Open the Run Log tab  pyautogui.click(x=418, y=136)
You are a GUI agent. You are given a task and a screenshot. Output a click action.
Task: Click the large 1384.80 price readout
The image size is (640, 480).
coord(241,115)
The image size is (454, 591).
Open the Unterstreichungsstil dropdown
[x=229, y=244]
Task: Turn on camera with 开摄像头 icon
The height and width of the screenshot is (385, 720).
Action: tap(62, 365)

- - -

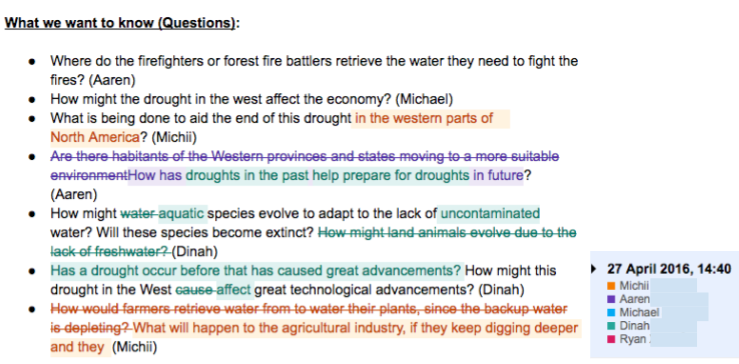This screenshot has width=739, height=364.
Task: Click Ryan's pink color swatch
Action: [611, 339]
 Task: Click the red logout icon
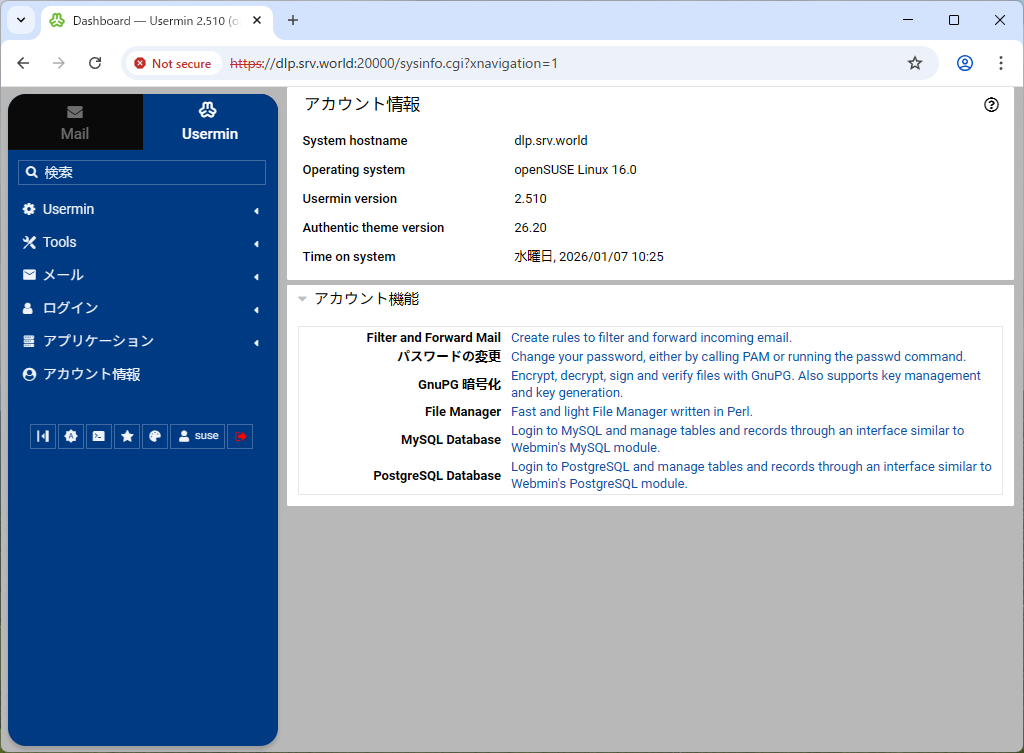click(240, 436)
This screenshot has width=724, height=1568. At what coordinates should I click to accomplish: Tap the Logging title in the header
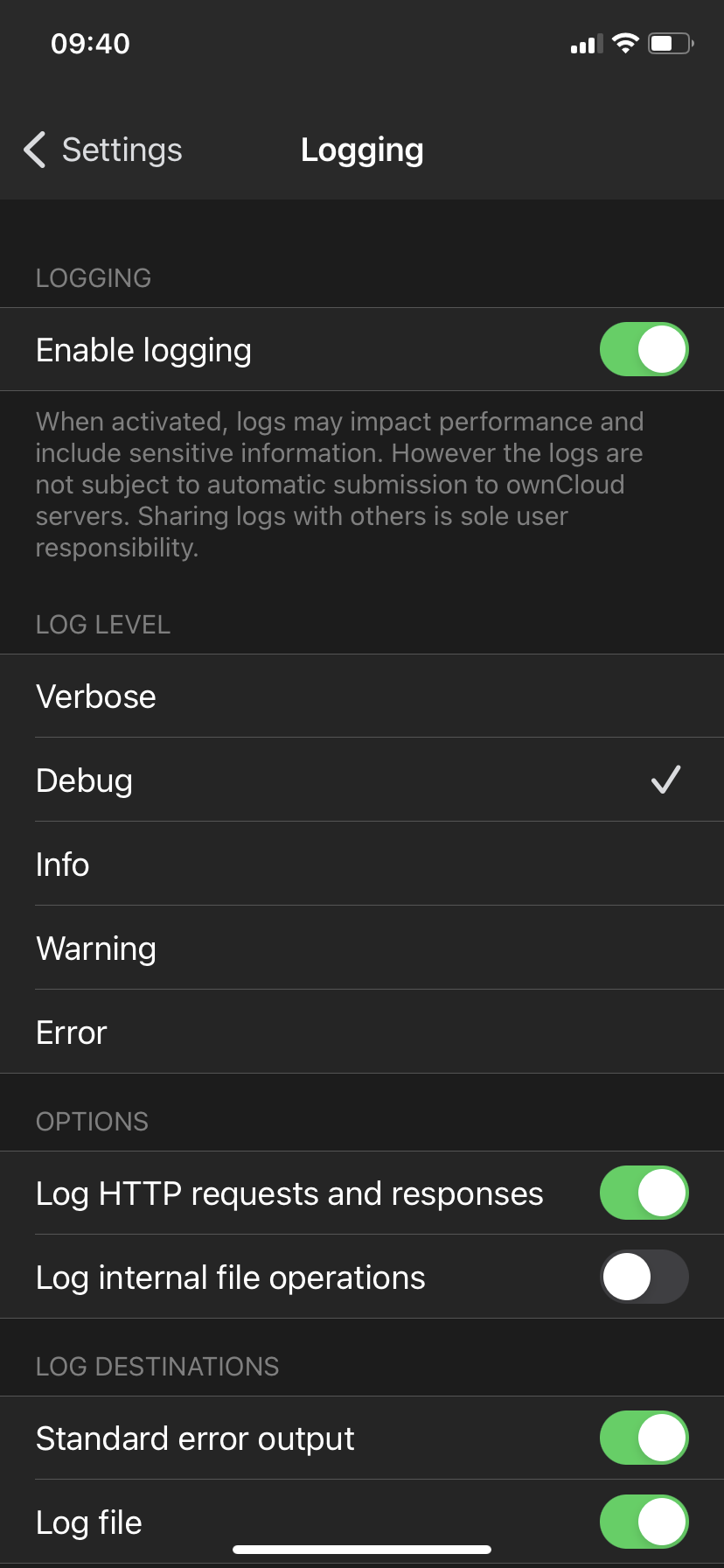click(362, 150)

- - -

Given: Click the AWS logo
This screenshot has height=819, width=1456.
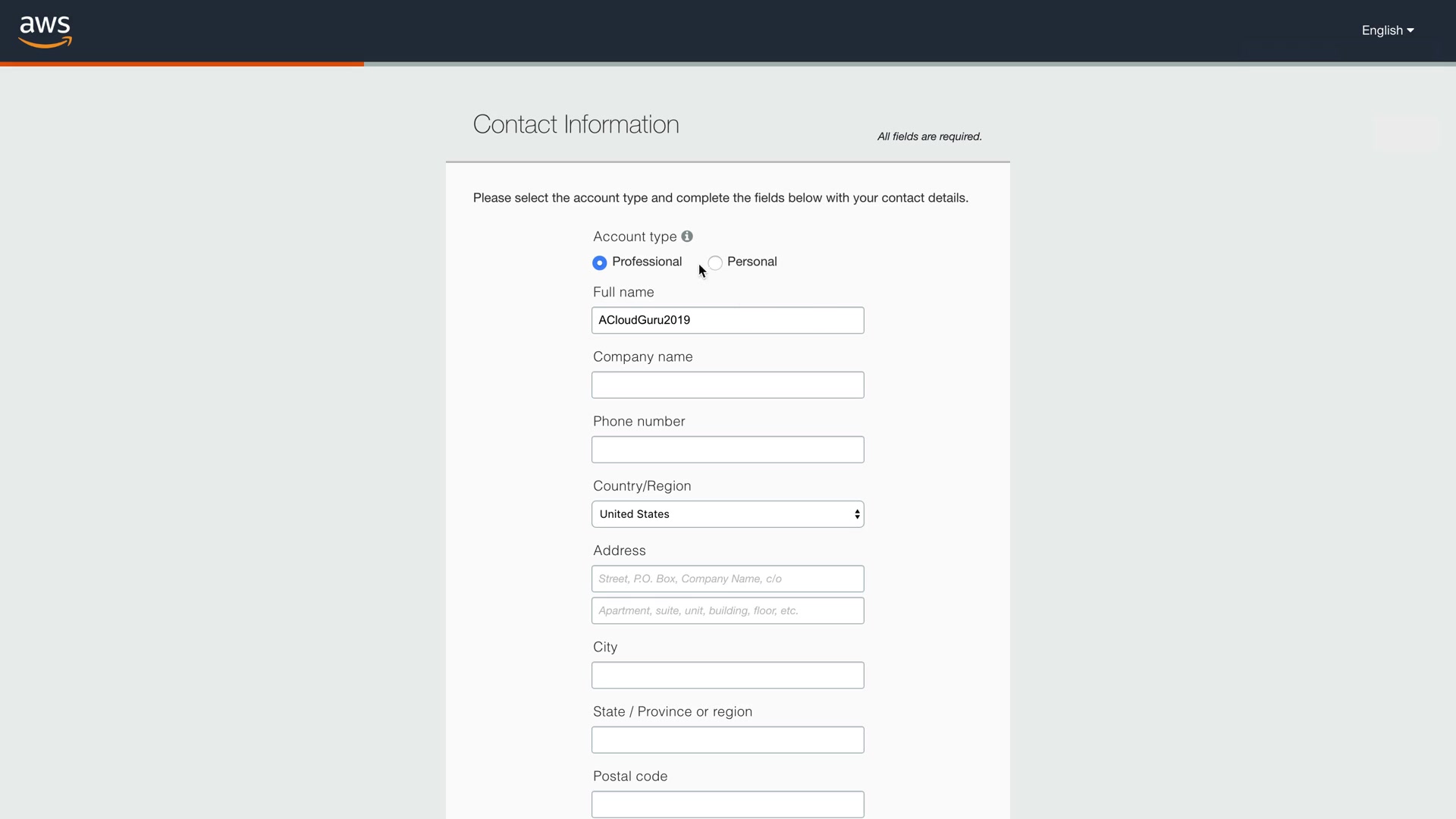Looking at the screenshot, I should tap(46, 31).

- - -

* _Requirements_
Select every line of the material above that contains the word "size" and copy each one in full.

* _Problem solution_
The image size is (640, 480).
The image size is (454, 591).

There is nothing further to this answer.